> **PROBLEM**: Starting with the line that holds "Where should I click to: Click the house", repeat each line through the last one below, exactly. Pictures stay out.

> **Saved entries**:
★ ★ ★

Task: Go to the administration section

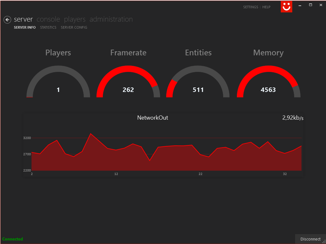Action: [111, 19]
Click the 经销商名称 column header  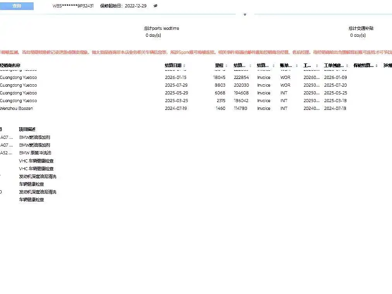tap(10, 65)
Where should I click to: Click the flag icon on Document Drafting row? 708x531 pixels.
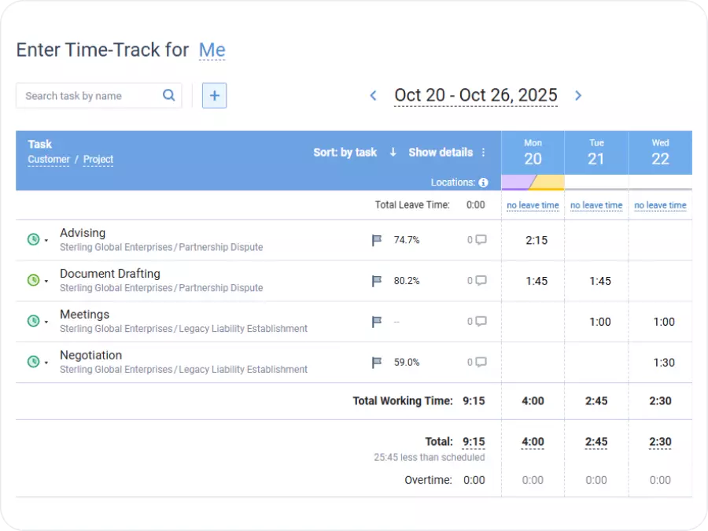click(x=377, y=281)

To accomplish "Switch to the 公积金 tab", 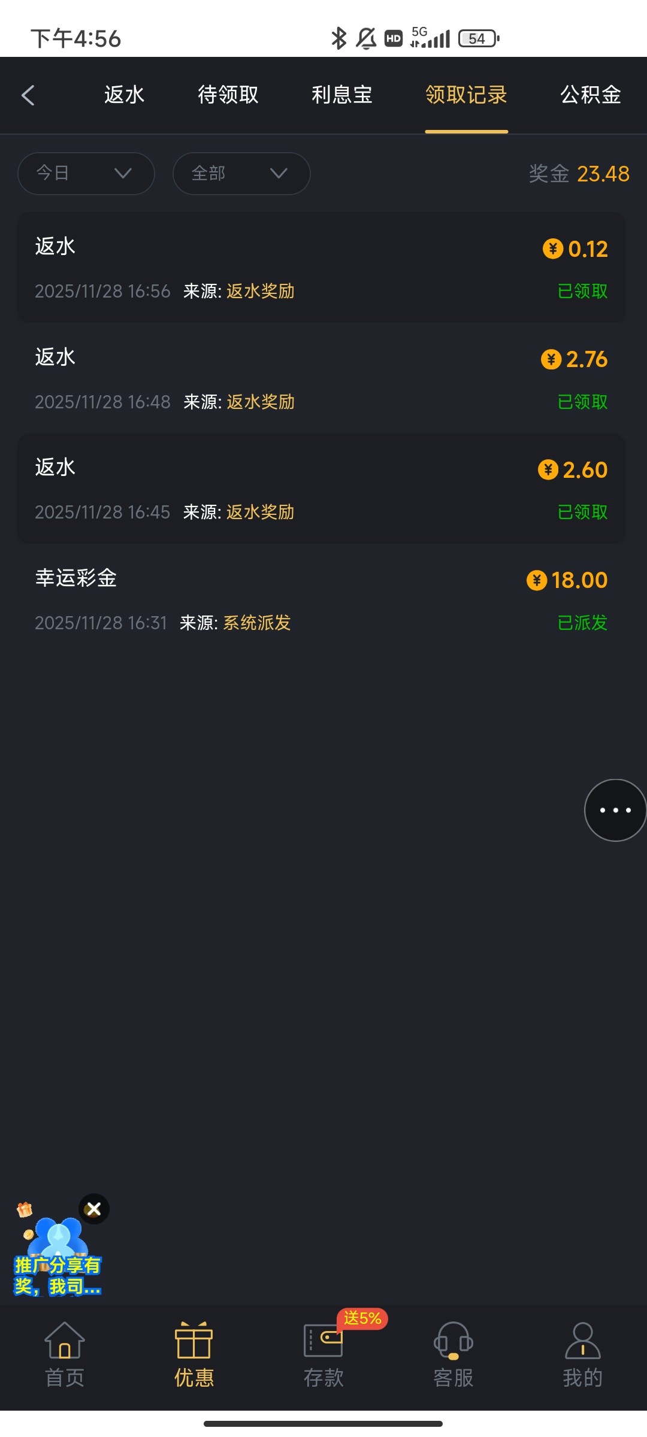I will [x=591, y=95].
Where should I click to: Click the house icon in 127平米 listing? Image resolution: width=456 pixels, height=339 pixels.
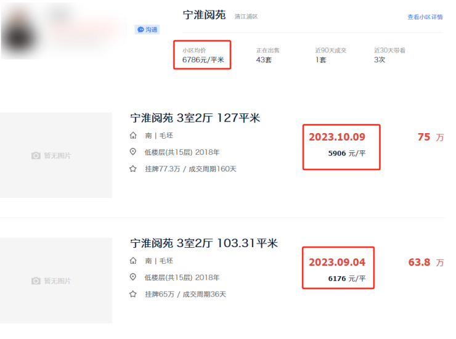coord(133,136)
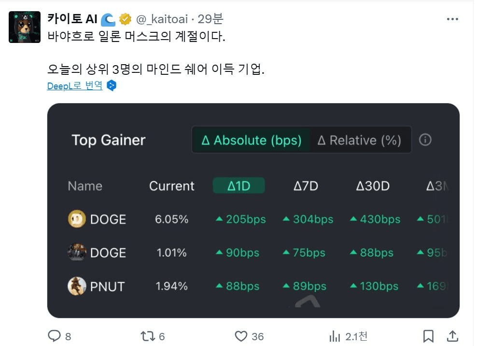Screen dimensions: 477x346
Task: Click the first DOGE coin icon
Action: [77, 219]
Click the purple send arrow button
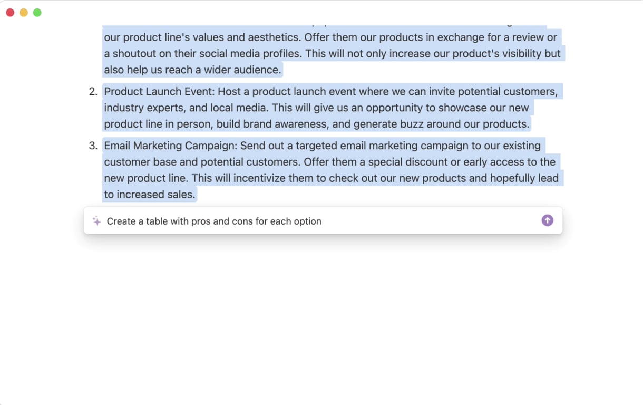The image size is (643, 405). (x=547, y=220)
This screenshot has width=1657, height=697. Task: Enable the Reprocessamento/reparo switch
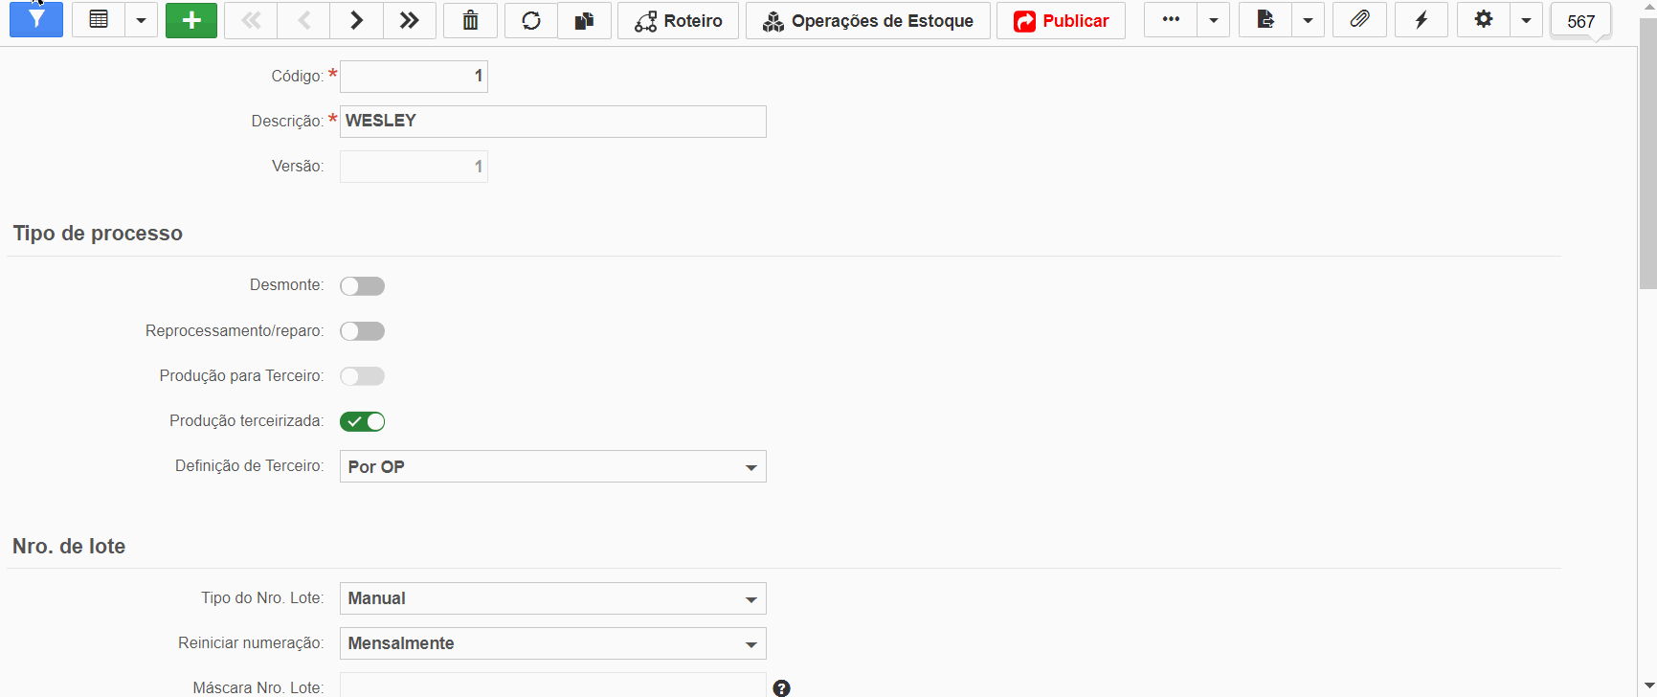coord(363,331)
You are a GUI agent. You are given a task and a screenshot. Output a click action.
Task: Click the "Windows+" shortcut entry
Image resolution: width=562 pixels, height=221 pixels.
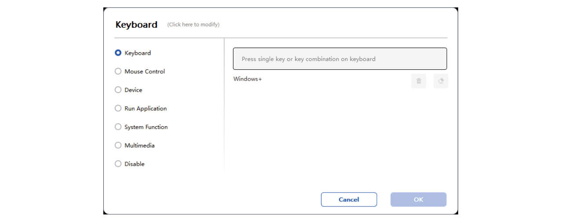[x=248, y=79]
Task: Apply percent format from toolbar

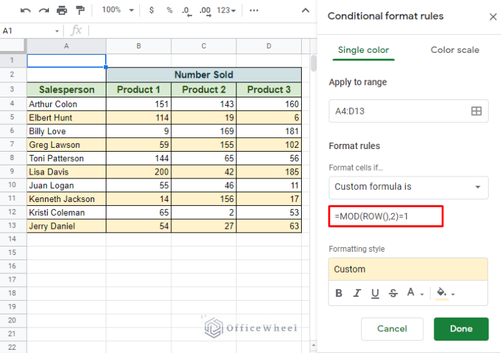Action: tap(169, 10)
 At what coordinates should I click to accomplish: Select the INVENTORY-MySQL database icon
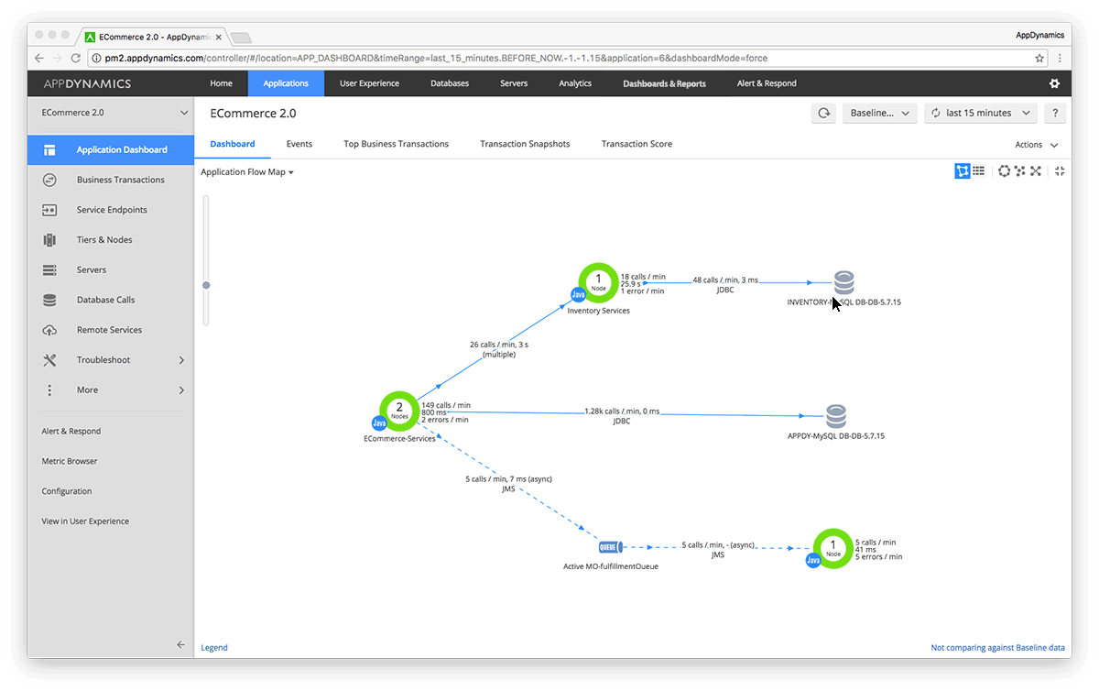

★ ★ ★

> **ANSWER AREA**:
Where should I click to: Click the house icon in 127平米 listing? Image resolution: width=456 pixels, height=339 pixels.
coord(133,136)
Screen dimensions: 477x346
Task: Click the first DOGE coin icon
Action: [77, 219]
Click the purple send arrow button
The image size is (643, 405). (x=547, y=220)
This screenshot has width=1657, height=697. Task: Enable the Reprocessamento/reparo switch
coord(363,331)
You are a GUI agent. You are given a task and a screenshot. Output a click action.
Task: Click the "Windows+" shortcut entry
Image resolution: width=562 pixels, height=221 pixels.
[x=248, y=79]
Task: Apply percent format from toolbar

Action: tap(169, 10)
 At what coordinates should I click to accomplish: Select the INVENTORY-MySQL database icon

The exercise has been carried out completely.